■ Extracted records:

========

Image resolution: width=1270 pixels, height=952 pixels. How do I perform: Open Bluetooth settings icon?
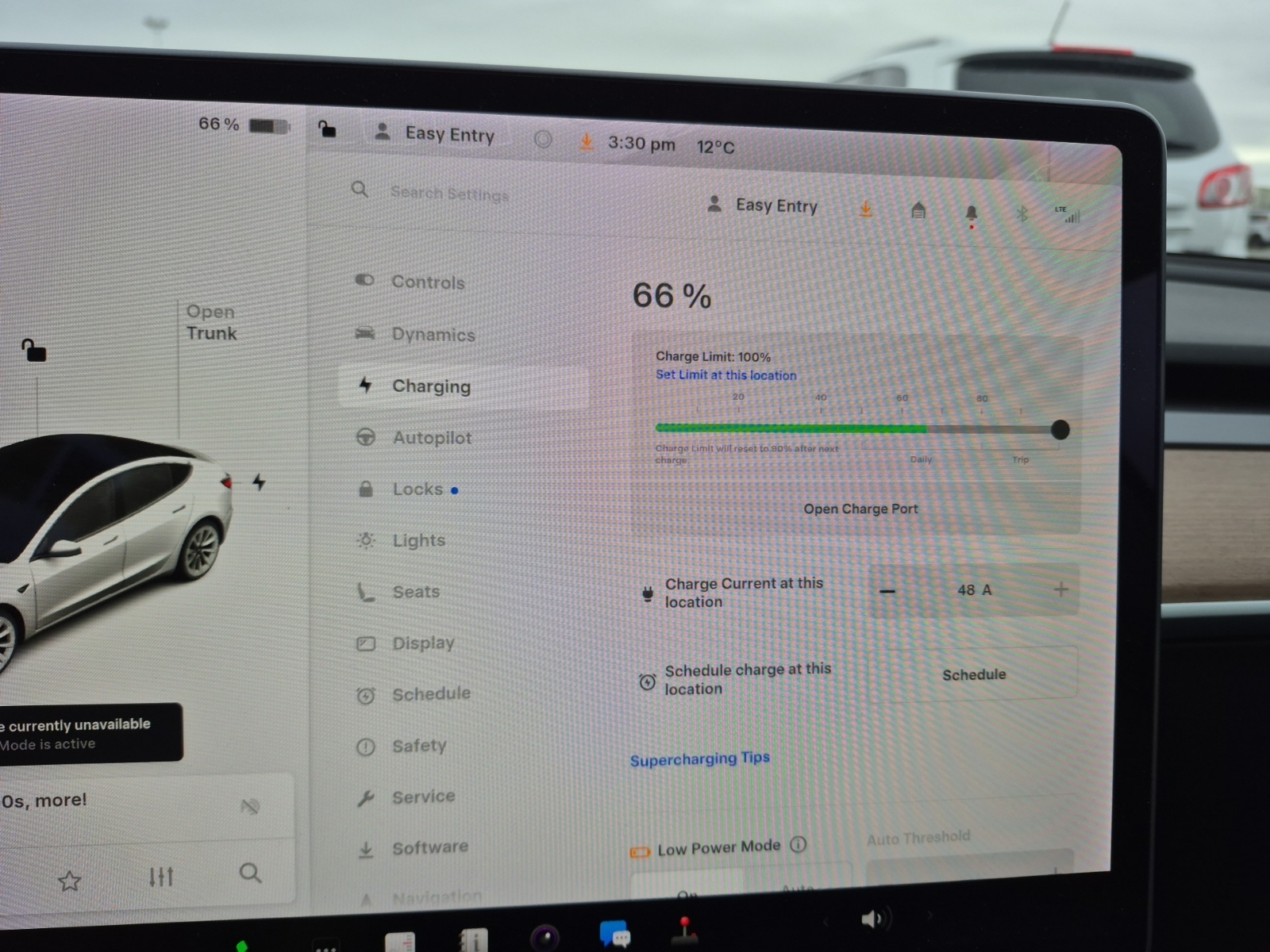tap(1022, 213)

========

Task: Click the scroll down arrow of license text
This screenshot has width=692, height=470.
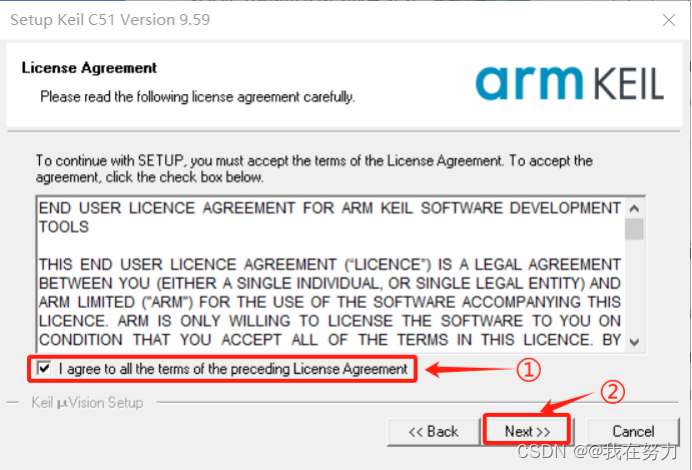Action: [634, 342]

========

■ Exercise goal: Revise the records that begin at the line containing "Task: Click the" and end after the line containing "Action: [634, 342]", replacing "license text" with "license agreement" and leaving everything else unchanged. Reproduce only those lines, and omit the pictures.

■ Response to this exercise:
Task: Click the scroll down arrow of license agreement
This screenshot has width=692, height=470.
Action: [634, 342]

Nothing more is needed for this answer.